Em um estudo recente publicado na BMC Psychiatry, pesquisadores abordaram um caso singular de erotomania induzida pela Internet.

Eu tomei a liberdade de analisar esse esse estudo sob uma perspectiva única, mergulhando nos complexos meandros neurobiológicos e cognitivos associados a este distúrbio.

Esta síndrome fascinou médicos e estudiosos, com as suas raízes remontando às reflexões de Hipócrates e aos estudos detalhados do psiquiatra francês Gaëtan de Clérambault no início do século XX.

Etiologia e Patogênese

A erotomania, também conhecida como síndrome de Clérambault, é caracterizada por uma crença delirante e persistente de ser amado por alguém de status social mais elevado.
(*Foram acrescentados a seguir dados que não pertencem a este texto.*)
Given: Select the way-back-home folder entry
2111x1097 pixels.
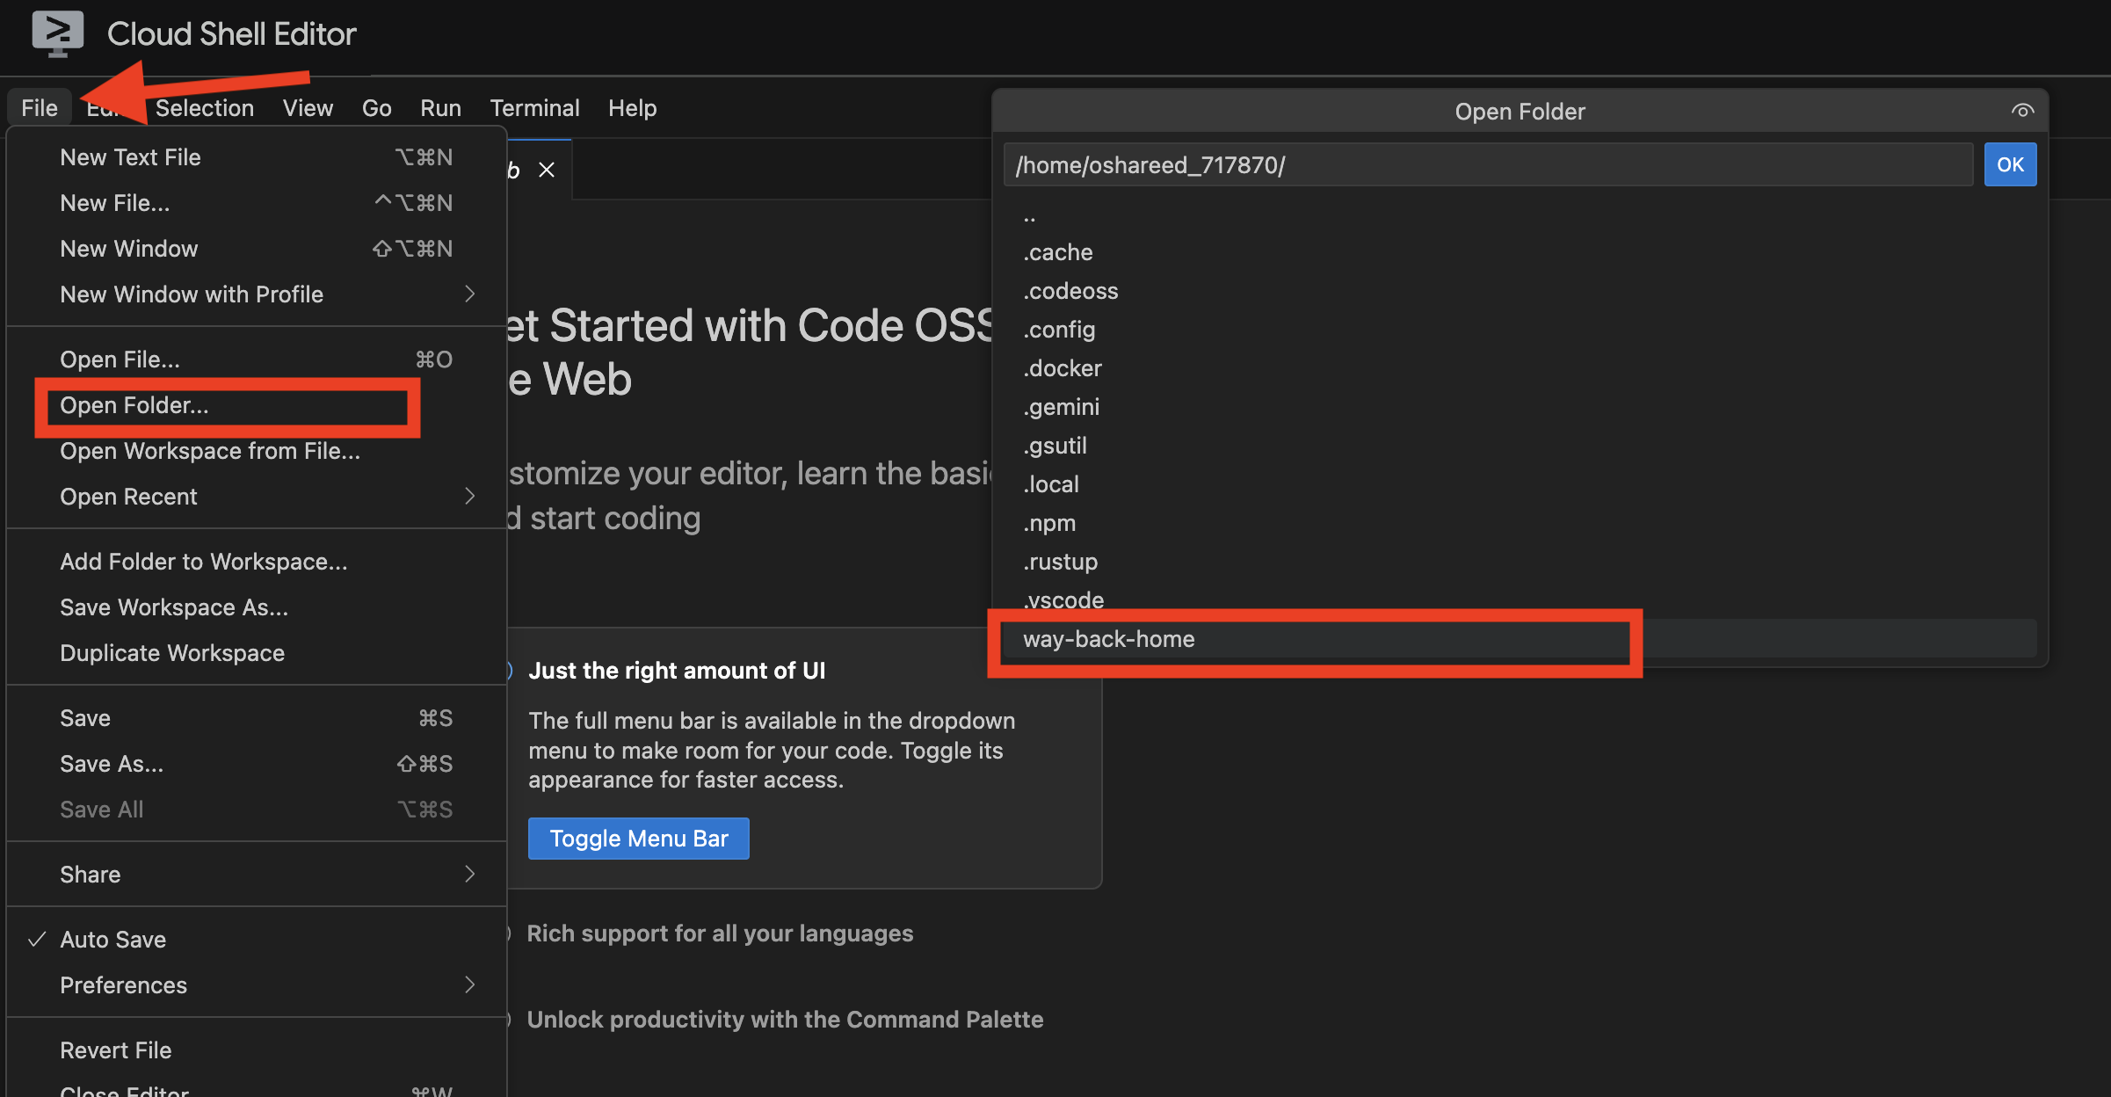Looking at the screenshot, I should coord(1108,639).
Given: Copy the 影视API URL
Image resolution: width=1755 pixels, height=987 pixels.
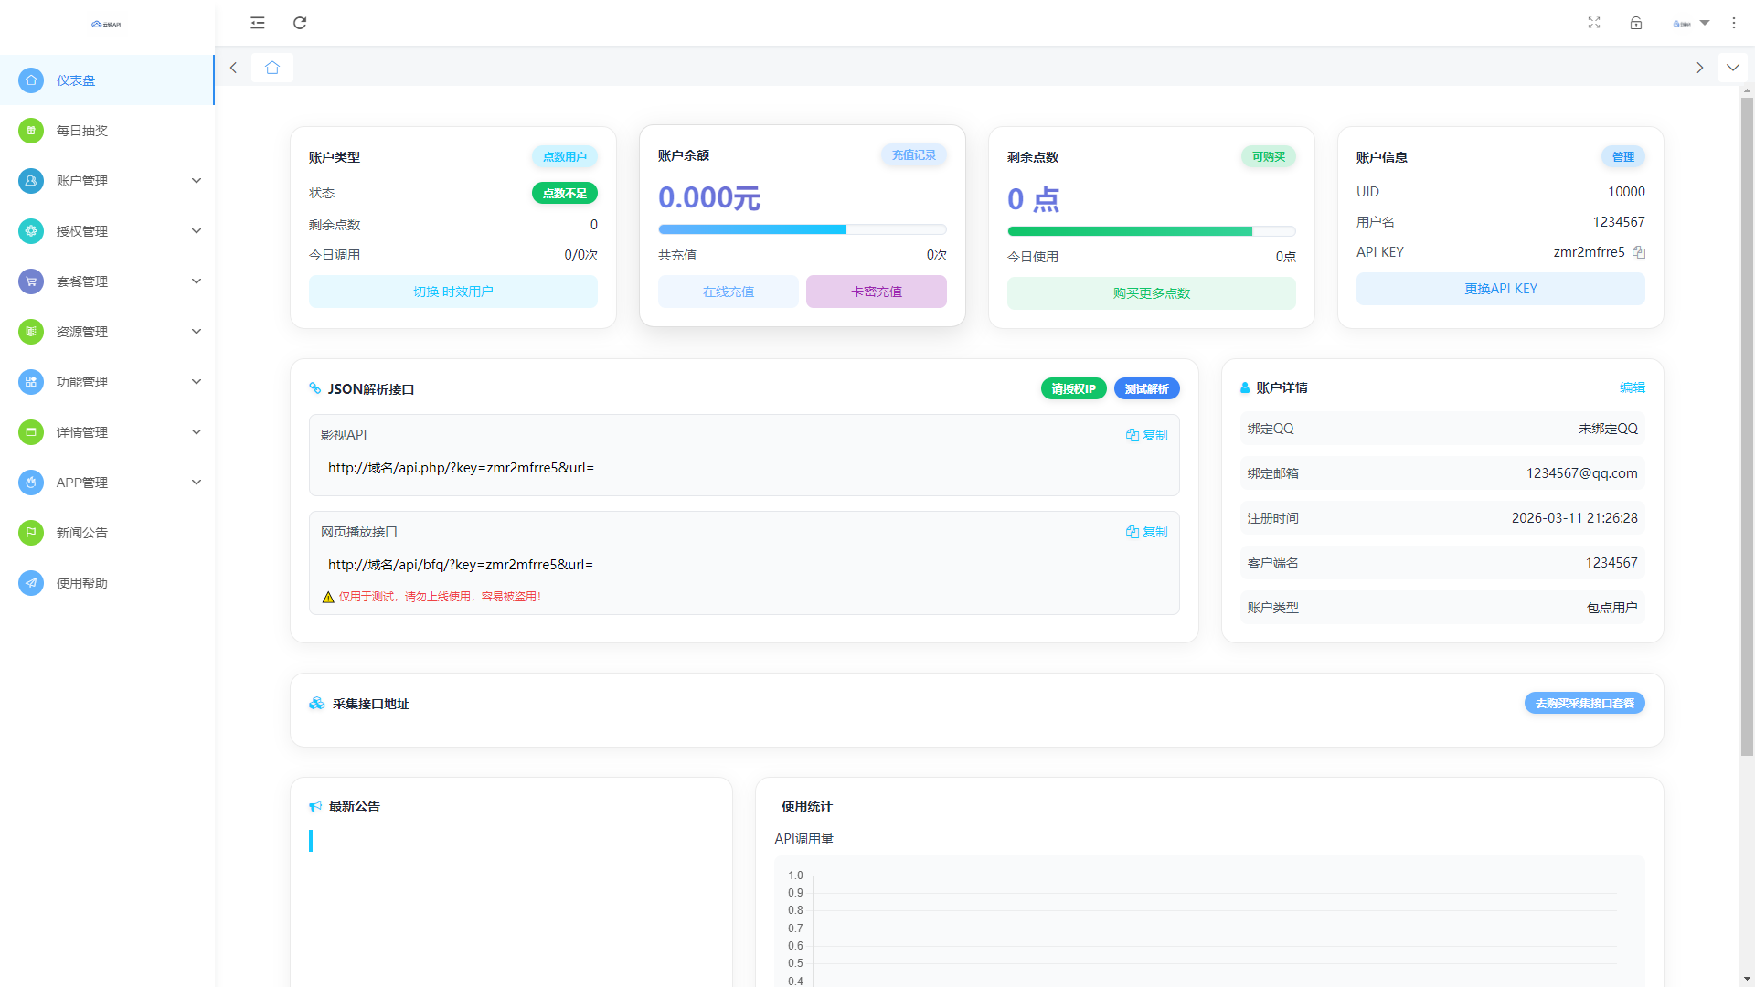Looking at the screenshot, I should 1147,435.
Tento explicar da seguinte forma: “a erotomania representa um desvio fundamental na interpretação de sinais sociais e cognitivos, possivelmente decorrente de anormalidades nos circuitos neurais associados ao processamento de recompensas, percepção social e autoconsciência”.

As redes neurais envolvidas incluem o córtex pré-frontal, o sistema límbico e a amígdala, com implicações potenciais no desequilíbrio dos neurotransmissores, como a serotonina e a dopamina. Os avanços na genômica permitem agora identificar variantes genéticas que podem predispor a esses desequilíbrios neuroquímicos.

O Caso

O caso em questão envolve uma mulher húngara de 70 anos, vítima de um golpe de romance online. Aposentada, previamente isolada e emocionalmente vulnerável, a senhora iniciou uma jornada delirante após desenvolver uma admiração pelo trabalho de um músico nas redes sociais. Essa admiração evoluiu para um envolvimento emocional intenso, alimentado por interações fraudulentas com um impostor que se passava pelo músico. 

Ao longo de um ano, o golpista estabeleceu uma profunda conexão emocional com ela, convencendo-a de um interesse romântico mútuo. Isso levou a mudanças pessoais significativas e sacrifícios financeiros por parte dela, culminando em conflitos familiares e uma tentativa grave de suicídio quando as demandas financeiras se tornaram insustentáveis. 

Admitida em um departamento psiquiátrico após a tentativa de suicídio, uma avaliação revelou a complexidade de fatores cognitivos, emocionais e psicológicos que contribuíram para seu diagnóstico de delírio erotomaníaco, induzido pela fraude do romance online e exacerbado por suas vulnerabilidades pré-existentes.

Este caso exemplifica a interseção de vulnerabilidades preexistentes, como isolamento social e transtornos de humor, com a exposição a estímulos digitais enganosos, levando a um agravamento do quadro clínico.

Ele enfatiza a importância de considerar os aspectos biológicos e psicossociais na avaliação de tais casos. É preciso avaliar como os fatores cognitivos, emocionais e ambientais interagem, contribuindo para a manifestação da erotomania.

Abordagem Integrativa

O tratamento deste caso específico combina psicofarmacologia com terapia cognitivo-comportamental. A abordagem terapêutica deve ser holística, abordando não apenas os sintomas psiquiátricos, mas também fatores como a alfabetização digital e a resiliência emocional.

Ele ressalta a importância de um acompanhamento longitudinal, dada a complexidade da condição. Monitorar os avanços na cognição e comportamento ao longo do tempo é crucial para avaliar a eficácia do tratamento e prevenir recaídas.

Desafios e Estratégias

Ressalto a necessidade de aumentar a conscientização sobre a erotomania induzida pela Internet e seus riscos associados.

Precisamos de estratégias preventivas direcionadas, particularmente para indivíduos com vulnerabilidades psicopatológicas, e aprimorar nossa compreensão dos mecanismos subjacentes a esses distúrbios.